With regard to reforms and changes in governance, Strauss-Kahn recalled previous instances in which international leaders have called for a reform of the Bretton Woods system, but have not effected any change. He cited the Asian crisis as a period of time where there was much talk of reforming the system of international governance, but where major reforms did not result. Strauss-Kahn explained this trend of talk, but no action, as a result of the fact that leaders are concerned when crises are taking place, but turn to other policy matters as crises subside.
In his view, however, the current talk of changing governance is different because the G-20 leadership has taken affirmative steps toward changing governance as the crisis is taking place. In fact, between Saturday’s G-20 conference and the upcoming spring conference, a working group will work on proposals to alter the Bretton Woods system and the G-7, G-8, and G-20 system.

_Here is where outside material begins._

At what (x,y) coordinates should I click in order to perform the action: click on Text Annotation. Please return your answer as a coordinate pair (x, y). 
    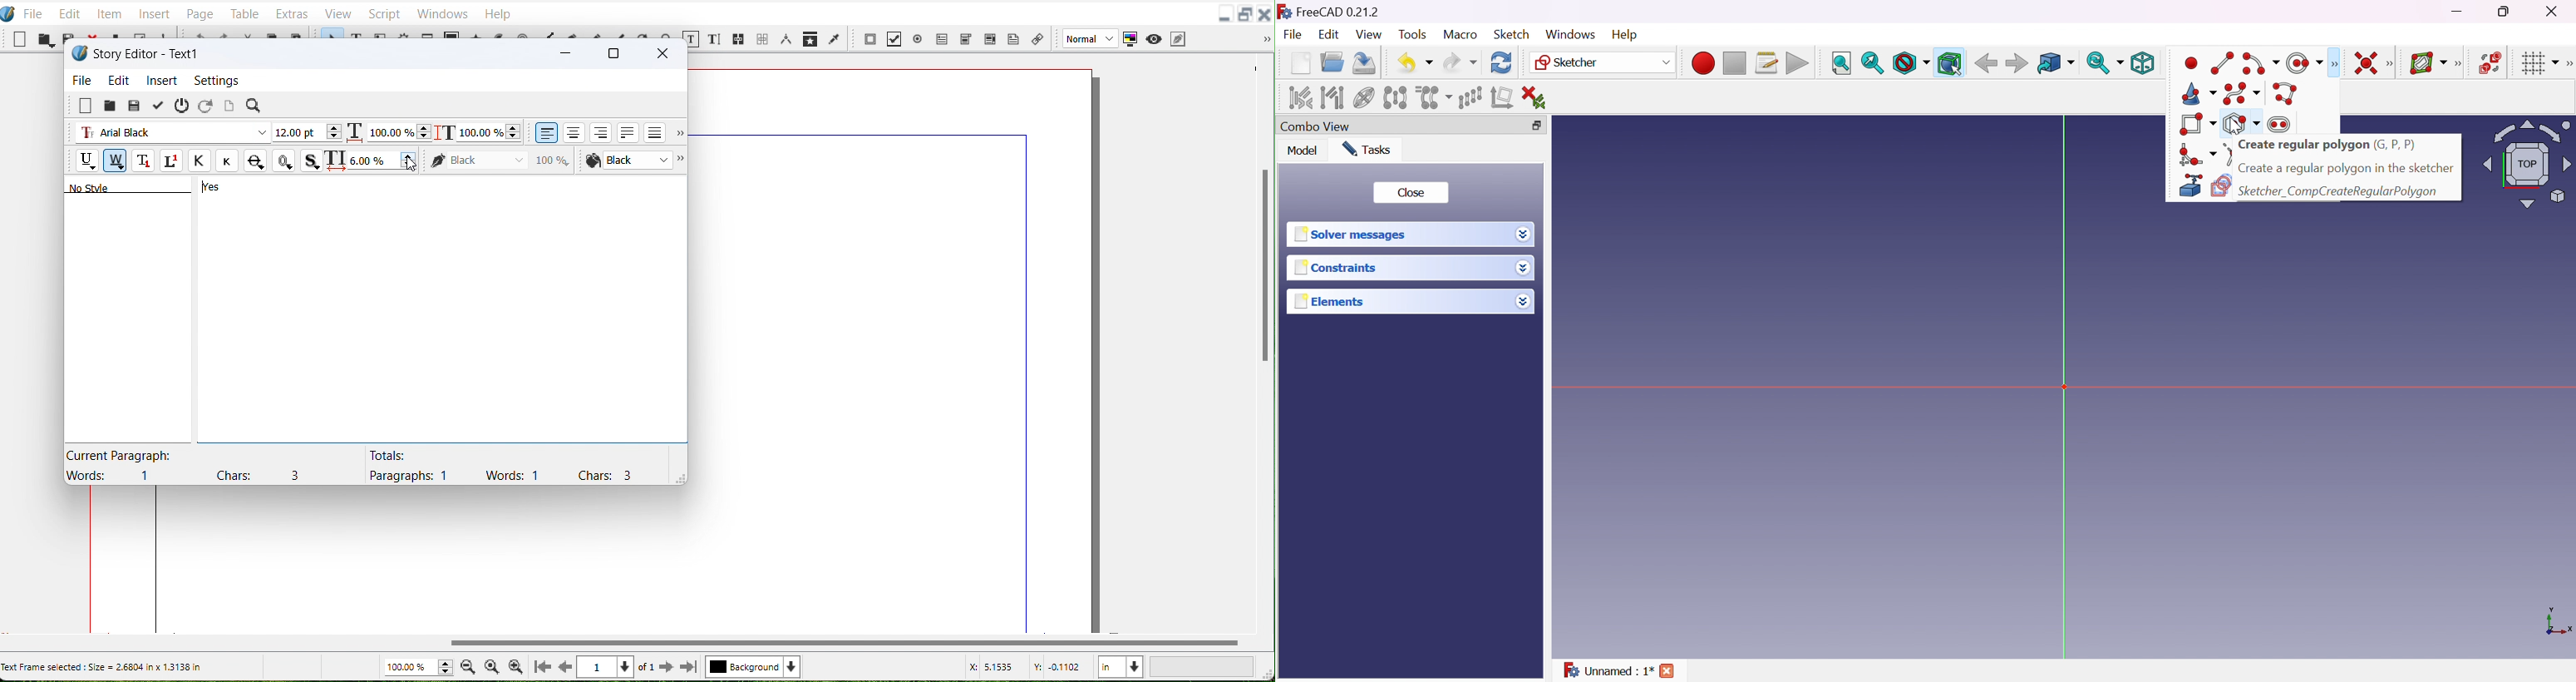
    Looking at the image, I should click on (1014, 38).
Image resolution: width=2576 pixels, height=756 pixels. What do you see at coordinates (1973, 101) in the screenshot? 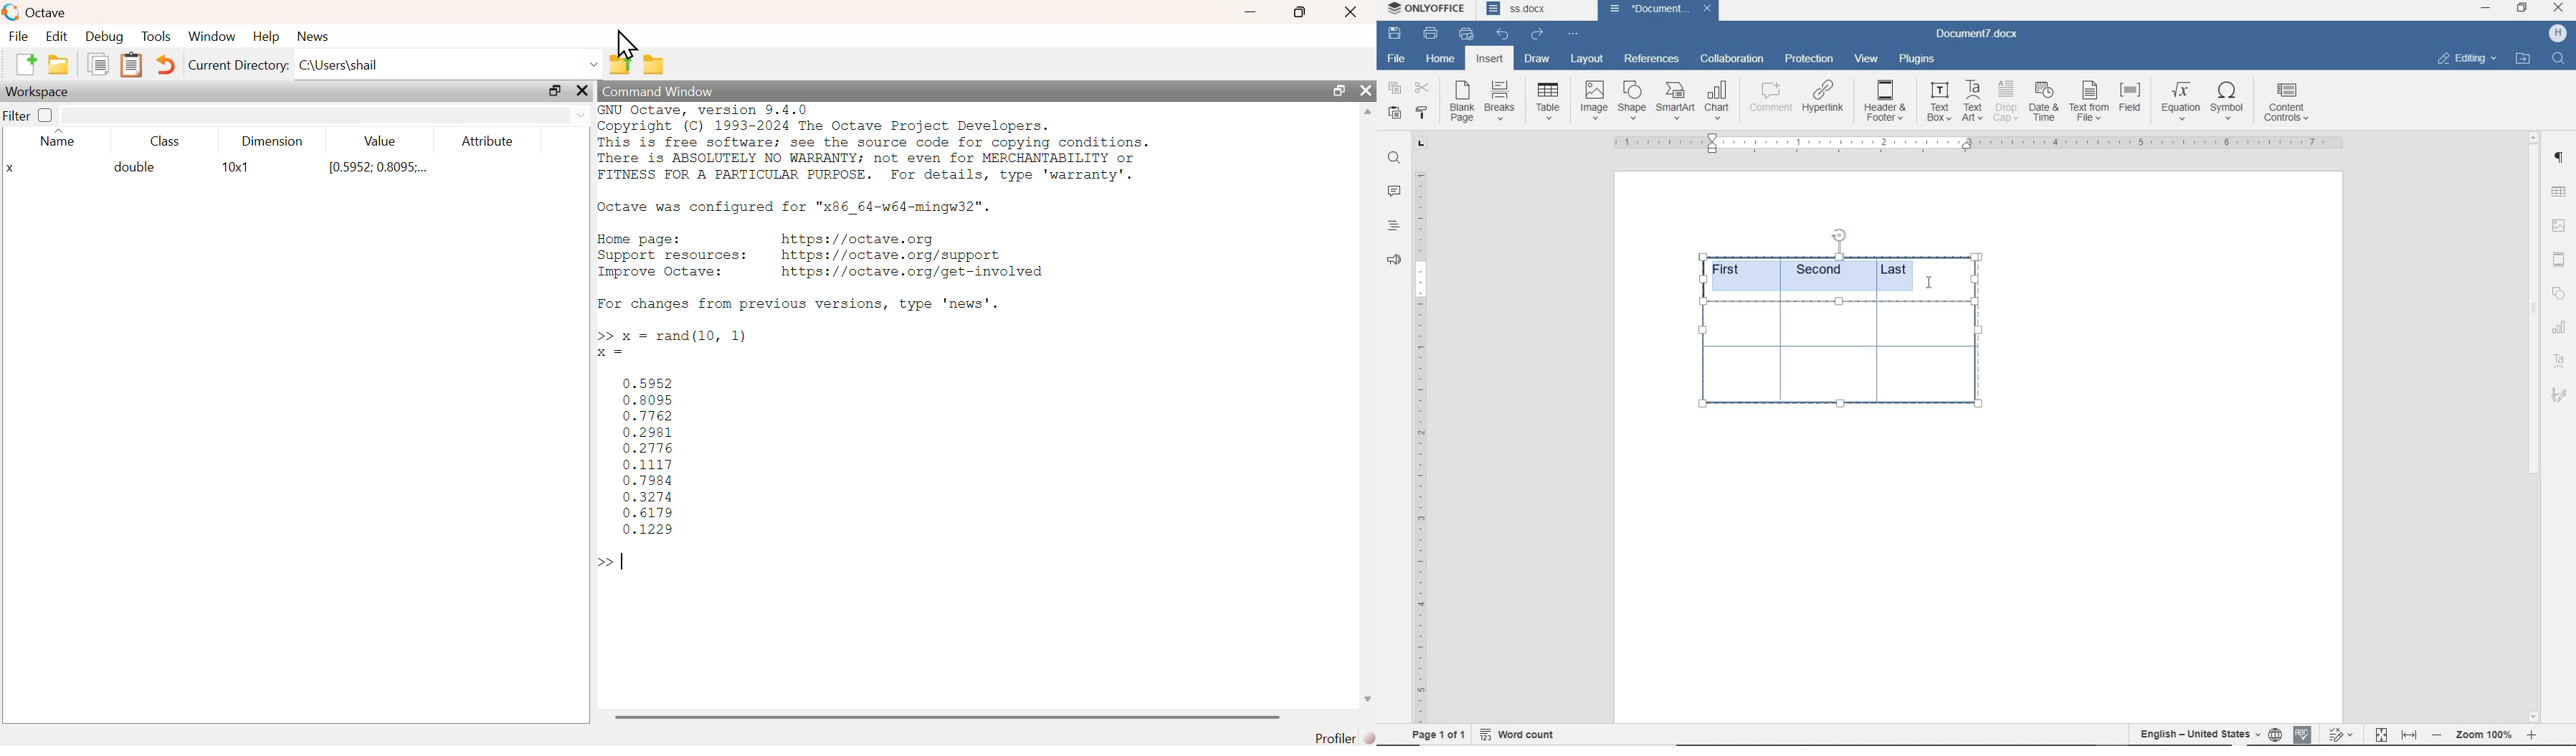
I see `text art` at bounding box center [1973, 101].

Finally, Strauss-Kahn predicted that the IMF's surveillance role is likely to increase. The IMF has structures called Financial Sector Assessment Programs (FSAPs) that allow the IMF to go into specific countries and evaluate their economies. Strauss-Kahn shared that on Saturday there was talk of making FSAPs mandatory to different countries. Interestingly, four of the twenty countries present at the meeting do not currently have FSAPs. Strauss-Kahn was quick to point out, however, that in order for FSAPs to become more prevalent, the IMF needs more funding. As countries, such as Japan, come forth with contributions, it will be interesting to see whether surveillance tools like FSAPs actually become more prevalent.
Discussion Questions:
1- Strauss-Kahn seems to think that the present crisis is distinguishable from other crises because leaders are taking affirmative steps to meet and discuss reforms. Do you agree that change is more likely to occur now than before?
2- Do you think that mandatory surveillance tools, such as FSAPs, are a good idea? Do you think that it is within the scope of organizations like the IMF to order mandatory surveillance of certain countries?